When uploading master TEI documents the plugin will extract information from the TEI header and use it to populate Omeka metadata fields. These XML-Omeka-element mappings are configurable but the defaults are as follows:

Identifier
tei:TEI/tei:teiHeader/tei:profileDesc/tei:creation/tei:idno
Title
tei:TEI/tei:teiHeader/tei:fileDesc/tei:titleStmt/tei:title
Subject
tei:TEI/tei:teiHeader/tei:fileDesc/tei:sourceDesc/tei:list/tei:item/tei:name
Description
tei:TEI/tei:teiHeader/tei:profileDesc/tei:abstract
Creator
tei:TEI/tei:teiHeader/tei:profileDesc/tei:creation/tei:persName, tei:TEI/tei:teiHeader/tei:profileDesc/tei:creation/tei:orgName
Source
tei:TEI/tei:teiHeader/tei:fileDesc/tei:sourceDesc/tei:bibl, tei:TEI/tei:teiHeader/tei:fileDesc/tei:sourceDesc/tei:msDesc/tei:msIdentifier/tei:collection/@ref
Publisher
tei:TEI/tei:teiHeader/tei:fileDesc/tei:publicationStmt/tei:publisher/tei:ref
Date
tei:TEI/tei:teiHeader/tei:profileDesc/tei:creation/tei:date/@when
Rights
tei:TEI/tei:teiHeader/tei:fileDesc/tei:publicationStmt/tei:availability/tei:licence
Format
tei:TEI/tei:teiHeader/tei:fileDesc/tei:sourceDesc/tei:msDesc/tei:physDesc
Language
tei:TEI/tei:teiHeader/tei:profileDesc/tei:langUsage/tei:language, tei:TEI/tei:teiHeader/tei:fileDesc/tei:sourceDesc/tei:bibl/tei:textLang
Coverage
/tei:TEI/tei:teiHeader/tei:profileDesc/tei:creation/tei:placeName

In addition to the DC fields, the plugin will also map the TEI body text to the Text item type metadata Text element and create a new item type TEI with elements Person, Organisation, and Place to which the tei:sourceDesc/tei:listPerson/tei:person/tei:persName, tei:sourceDesc/tei:listOrg/tei:org/tei:orgName, and tei:sourceDesc/tei:listPlace/tei:place/tei:placeName respectively will be mapped.

Plugin Configuration

The plugin global options are as follows:

Plugin Options

  • Default Item Type: Newly-created Omeka items will be assigned this item type
  • Template Exhibit: When the plugin creates Neatline exhibits from TEI data is can use an existing Neatline exhibit as a template from which existing settings and Neatline records will be copied.

Plugin Functionality

Plugin Functions

The plugin has three main areas of functionality:

  1. Ingesting, updating, and associating tertiary files with TEI-based Omeka items
  2. Exporting TEI data and associated files
  3. Configuring XPath-to-Omeka field mappings

Uploading the master TEI documents

Once TEI files have been created and named correctly they can be ingested into Omeka.

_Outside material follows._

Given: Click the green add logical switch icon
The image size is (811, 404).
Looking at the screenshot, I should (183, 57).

Doing so will create one new Omeka item per master TEI file with metadata populated as per the above XPATH mappings.

TEI Ingest

Documents can either be ingested one-by-one or as a zip file containing multiple files.

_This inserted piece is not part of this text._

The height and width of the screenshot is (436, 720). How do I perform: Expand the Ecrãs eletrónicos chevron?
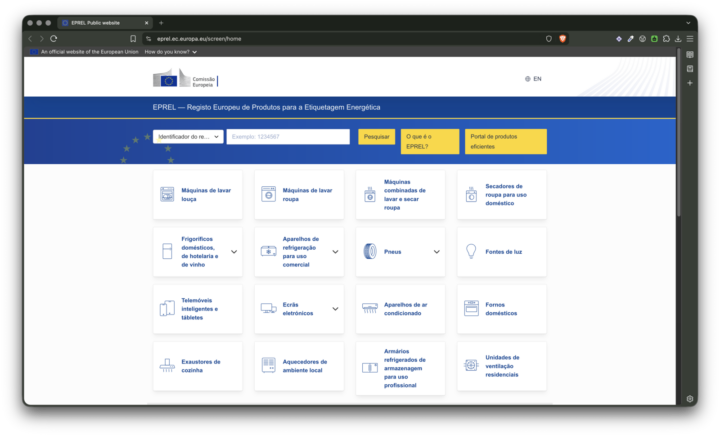(335, 309)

The plugin counts on any changes to documents being made in the TEI files rather than directly in Omeka. Updated TEI files can be reingested any number of times and metadata in Omeka fields will be updated accordingly.

Update TEI Items

If you change XPath-to-Omeka field mappings and have existing Omeka items you can re-extract the harvested data in bulk using this function.

TEI Update

Uploading associated files

Once Omeka items have been created from the master TEI documents it is possible to upload any associated files, which will be assigned to Omeka items according to the naming convention described above. As with master TEI documents, multiple associated files can be uploaded in a zip.

TEI Associate

Note: uploading associated files will error if files exist within the uploaded archive that cannot be paired with an existing Omeka item.

Ingest Gotchas

If ingesting a large number of files at once via a zip archive it is easy to exceed the default limits on PHP's post_max_size and upload_max_filesize settings. Check your php.ini and increase the limits if you find this to be the case.

TEI Data Export

TEI Export

The export function allows you to download single archives containing either:

  • the master TEI files, or
  • all associated files

This function is mainly for synchronising the data across Omeka instances.

Issues

Importing, enriching, and creating Neatline items for a lot of files is quite slow and the admin UI doesn't present any feedback while this is happening.

TODO

Integration tests need to be written for more admin functionality. A test-case base class has been created for this purpose.